- **Your instructions**: Carry on the report about the audit of Sedona's FY2025 annual financial report, starting after its final sentence.

External auditors from CliftonLarsonAllen presented Sedona’s FY2025 annual comprehensive financial report at the March 10 council meeting and issued clean (unmodified) opinions on the city’s financial statements and on internal control over financial reporting. Jean Marie Dietrich of CLA told council the firm did not identify material weaknesses or significant deficiencies and found no evidence of management bias in estimates.
Dietrich said auditors made one immaterial adjustment to the net investment in capital assets and discussed implementation of a governmental accounting change (compensated absences). Councilors asked whether the audit identified vulnerabilities tied to Sedona’s reliance on sales and bed taxes. The auditor said the audit work does not include a formal vulnerability analysis; Deputy City Manager Barbara Whitehorn told council the city maintains a conservative reserve policy (30% policy target compared with a common minimum of roughly two months, or about 16%) and that current reserves are above that policy level to hedge against sales‑tax volatility.

- **Supplied data**:
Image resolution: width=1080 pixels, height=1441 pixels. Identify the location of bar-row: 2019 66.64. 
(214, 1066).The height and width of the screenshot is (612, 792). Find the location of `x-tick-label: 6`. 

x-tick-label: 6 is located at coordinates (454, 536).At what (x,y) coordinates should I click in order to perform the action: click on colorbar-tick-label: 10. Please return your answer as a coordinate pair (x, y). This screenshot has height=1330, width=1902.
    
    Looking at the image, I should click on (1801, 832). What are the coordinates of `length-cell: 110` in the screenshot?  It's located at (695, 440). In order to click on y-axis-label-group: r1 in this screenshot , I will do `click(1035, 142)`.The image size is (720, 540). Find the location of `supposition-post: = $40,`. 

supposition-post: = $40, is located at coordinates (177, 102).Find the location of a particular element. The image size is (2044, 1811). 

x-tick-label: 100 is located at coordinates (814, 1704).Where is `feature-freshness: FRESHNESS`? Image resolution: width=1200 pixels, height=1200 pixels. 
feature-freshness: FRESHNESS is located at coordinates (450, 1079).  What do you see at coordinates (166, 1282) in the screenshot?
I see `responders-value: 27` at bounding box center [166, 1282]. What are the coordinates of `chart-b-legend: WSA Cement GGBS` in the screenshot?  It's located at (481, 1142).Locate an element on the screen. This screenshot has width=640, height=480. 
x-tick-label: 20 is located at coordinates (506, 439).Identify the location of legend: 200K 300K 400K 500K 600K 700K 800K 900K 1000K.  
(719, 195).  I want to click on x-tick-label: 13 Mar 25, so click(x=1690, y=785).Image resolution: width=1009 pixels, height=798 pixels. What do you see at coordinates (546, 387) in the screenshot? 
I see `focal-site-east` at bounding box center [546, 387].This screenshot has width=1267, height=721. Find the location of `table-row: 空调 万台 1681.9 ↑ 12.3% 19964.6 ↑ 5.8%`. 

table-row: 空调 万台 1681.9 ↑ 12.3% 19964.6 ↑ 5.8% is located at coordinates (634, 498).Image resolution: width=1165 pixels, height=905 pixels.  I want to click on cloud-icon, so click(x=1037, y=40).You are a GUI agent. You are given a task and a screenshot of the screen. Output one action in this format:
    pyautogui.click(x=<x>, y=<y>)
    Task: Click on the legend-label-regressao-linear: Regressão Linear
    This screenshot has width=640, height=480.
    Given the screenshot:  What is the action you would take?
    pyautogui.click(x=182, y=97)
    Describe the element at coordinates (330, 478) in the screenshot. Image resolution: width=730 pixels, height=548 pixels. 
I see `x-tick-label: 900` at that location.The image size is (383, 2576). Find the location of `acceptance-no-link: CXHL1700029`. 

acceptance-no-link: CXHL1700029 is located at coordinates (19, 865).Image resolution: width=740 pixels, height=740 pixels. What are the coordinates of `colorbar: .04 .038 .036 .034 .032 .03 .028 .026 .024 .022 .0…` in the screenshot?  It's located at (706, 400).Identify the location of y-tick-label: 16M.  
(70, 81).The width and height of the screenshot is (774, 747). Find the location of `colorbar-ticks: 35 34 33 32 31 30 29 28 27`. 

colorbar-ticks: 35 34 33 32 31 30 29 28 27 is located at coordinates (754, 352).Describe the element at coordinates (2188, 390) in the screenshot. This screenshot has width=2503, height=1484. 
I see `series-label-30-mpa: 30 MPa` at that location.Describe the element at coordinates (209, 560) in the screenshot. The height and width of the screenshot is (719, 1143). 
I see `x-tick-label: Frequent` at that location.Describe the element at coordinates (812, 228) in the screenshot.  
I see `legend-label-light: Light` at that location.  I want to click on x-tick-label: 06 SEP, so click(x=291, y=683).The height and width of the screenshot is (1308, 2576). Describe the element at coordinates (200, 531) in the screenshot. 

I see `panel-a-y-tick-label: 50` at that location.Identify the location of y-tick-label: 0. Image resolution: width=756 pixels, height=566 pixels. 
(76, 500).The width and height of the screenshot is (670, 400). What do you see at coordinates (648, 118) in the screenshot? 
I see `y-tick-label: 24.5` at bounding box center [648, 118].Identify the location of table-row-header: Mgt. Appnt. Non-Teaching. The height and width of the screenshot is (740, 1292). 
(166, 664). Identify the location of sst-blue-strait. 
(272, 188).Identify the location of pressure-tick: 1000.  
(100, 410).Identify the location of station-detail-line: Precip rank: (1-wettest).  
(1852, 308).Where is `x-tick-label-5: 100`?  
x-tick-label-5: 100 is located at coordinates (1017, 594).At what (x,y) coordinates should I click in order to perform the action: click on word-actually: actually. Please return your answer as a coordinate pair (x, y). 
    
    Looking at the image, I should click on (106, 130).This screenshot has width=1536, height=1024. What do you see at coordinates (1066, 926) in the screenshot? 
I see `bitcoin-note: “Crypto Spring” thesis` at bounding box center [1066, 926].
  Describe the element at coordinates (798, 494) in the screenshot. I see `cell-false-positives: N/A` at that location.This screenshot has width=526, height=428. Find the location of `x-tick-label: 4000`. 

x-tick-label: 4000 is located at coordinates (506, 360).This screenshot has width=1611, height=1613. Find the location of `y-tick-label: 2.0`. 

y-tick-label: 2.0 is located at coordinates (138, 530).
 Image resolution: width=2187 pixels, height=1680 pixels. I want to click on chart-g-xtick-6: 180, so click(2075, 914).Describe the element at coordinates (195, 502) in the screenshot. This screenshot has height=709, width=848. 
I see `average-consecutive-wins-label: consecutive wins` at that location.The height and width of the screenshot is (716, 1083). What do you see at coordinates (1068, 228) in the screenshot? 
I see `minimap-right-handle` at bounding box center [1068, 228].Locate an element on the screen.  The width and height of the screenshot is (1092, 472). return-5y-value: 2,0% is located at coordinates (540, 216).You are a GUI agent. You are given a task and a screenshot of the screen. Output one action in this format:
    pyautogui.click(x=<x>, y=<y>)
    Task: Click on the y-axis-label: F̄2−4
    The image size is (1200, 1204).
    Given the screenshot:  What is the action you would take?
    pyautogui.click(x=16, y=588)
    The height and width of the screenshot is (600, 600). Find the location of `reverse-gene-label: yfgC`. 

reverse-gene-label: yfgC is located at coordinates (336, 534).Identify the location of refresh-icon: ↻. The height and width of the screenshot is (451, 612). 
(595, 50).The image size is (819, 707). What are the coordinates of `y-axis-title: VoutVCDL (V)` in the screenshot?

- **Exercise output**:
Auditors also flagged higher grant‑management risk and information‑system/cyber risk as areas for ongoing attention; staff noted Sedona’s limited federal grant exposure but affirmed the need for stronger grant compliance workflows and preservation of institutional knowledge. Councilors pressed about GASB 103 reporting changes; auditors and staff said the city and its ERP vendor are preparing for required changes in presentation and data collection.
There were no formal findings that required corrective action beyond standard reporting; council thanked the finance team and recognized the Government Finance Officers Association certificate of excellence that the city has received for 25 consecutive years.